Theoretical Study on the Reaction Mechanism for the Formation of 2-Methylpyridine Cobalt(I) Complex from Cobaltacyclopentadiene and Acetonitrile

Using B3LYP level calculations, the reaction of acetonitrile with cobaltacyclopentadiene complex in singlet and triplet electronic states, to give pyridine cobalt complexes, was studied. While the most favorable path for the singlet reaction passes through a [4 + 2] cycloaddition transition state., the most favorable triplet reaction follows the reaction mechanism through azacobaltacycloheptatriene. Since the transition state for the singlet reaction path is lower in energy than those for the triplet reaction path, the singlet reaction seems to be more favorable.
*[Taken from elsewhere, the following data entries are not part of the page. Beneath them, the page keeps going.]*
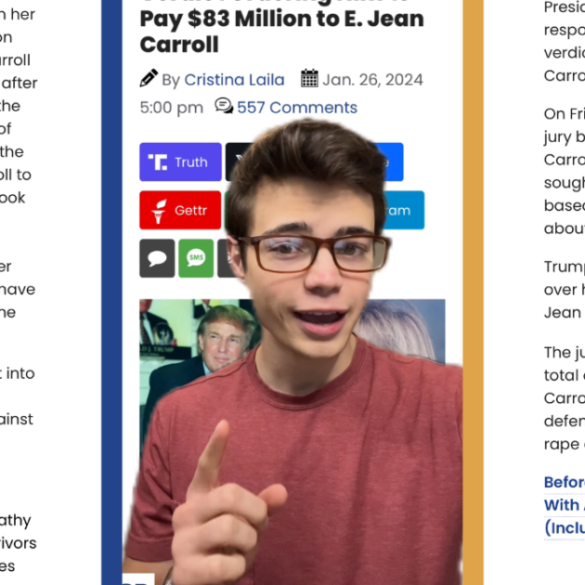585x585 pixels.
Task: Click the partly hidden gray share button
Action: tap(224, 258)
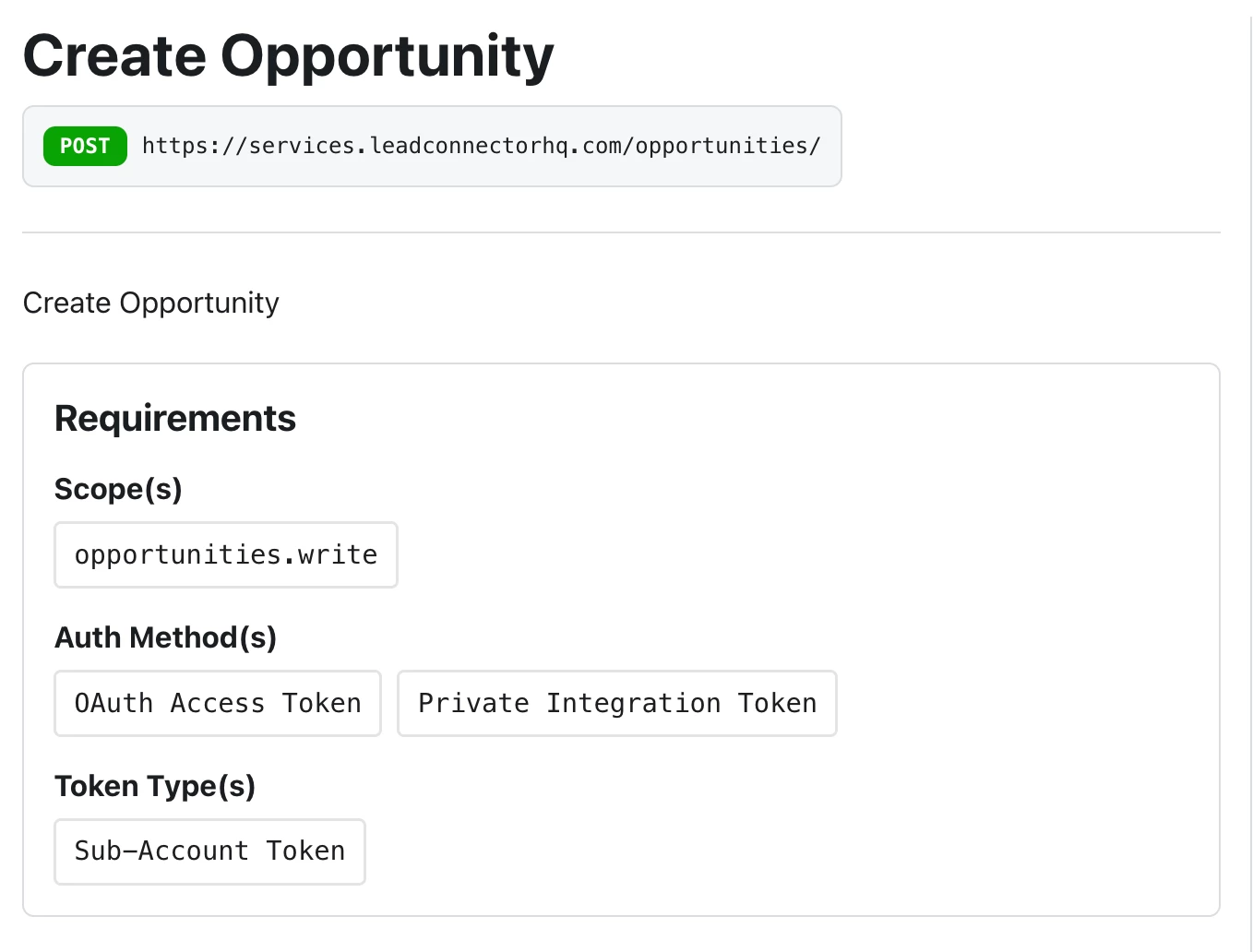The image size is (1253, 952).
Task: Click the horizontal divider below the endpoint box
Action: (621, 232)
However, the reactant in the triplet state is more stable than that in the singlet state, suggesting that the two-state reactivity (TSR) mechanism with spin changes is followed. Determination of energy minimum crossing points between singlet and triplet energy surfaces led to the conclusion that the TSR mechanism is more favorable than both the singlet- and triplet-state (single-state reactivity) (SSR) mechanisms. Comparison of a reaction profile between trimerization of acetylene and cocyclotrimerization of acetonitrile with two acetylene molecules in the presence of the CpCo catalyst is also made.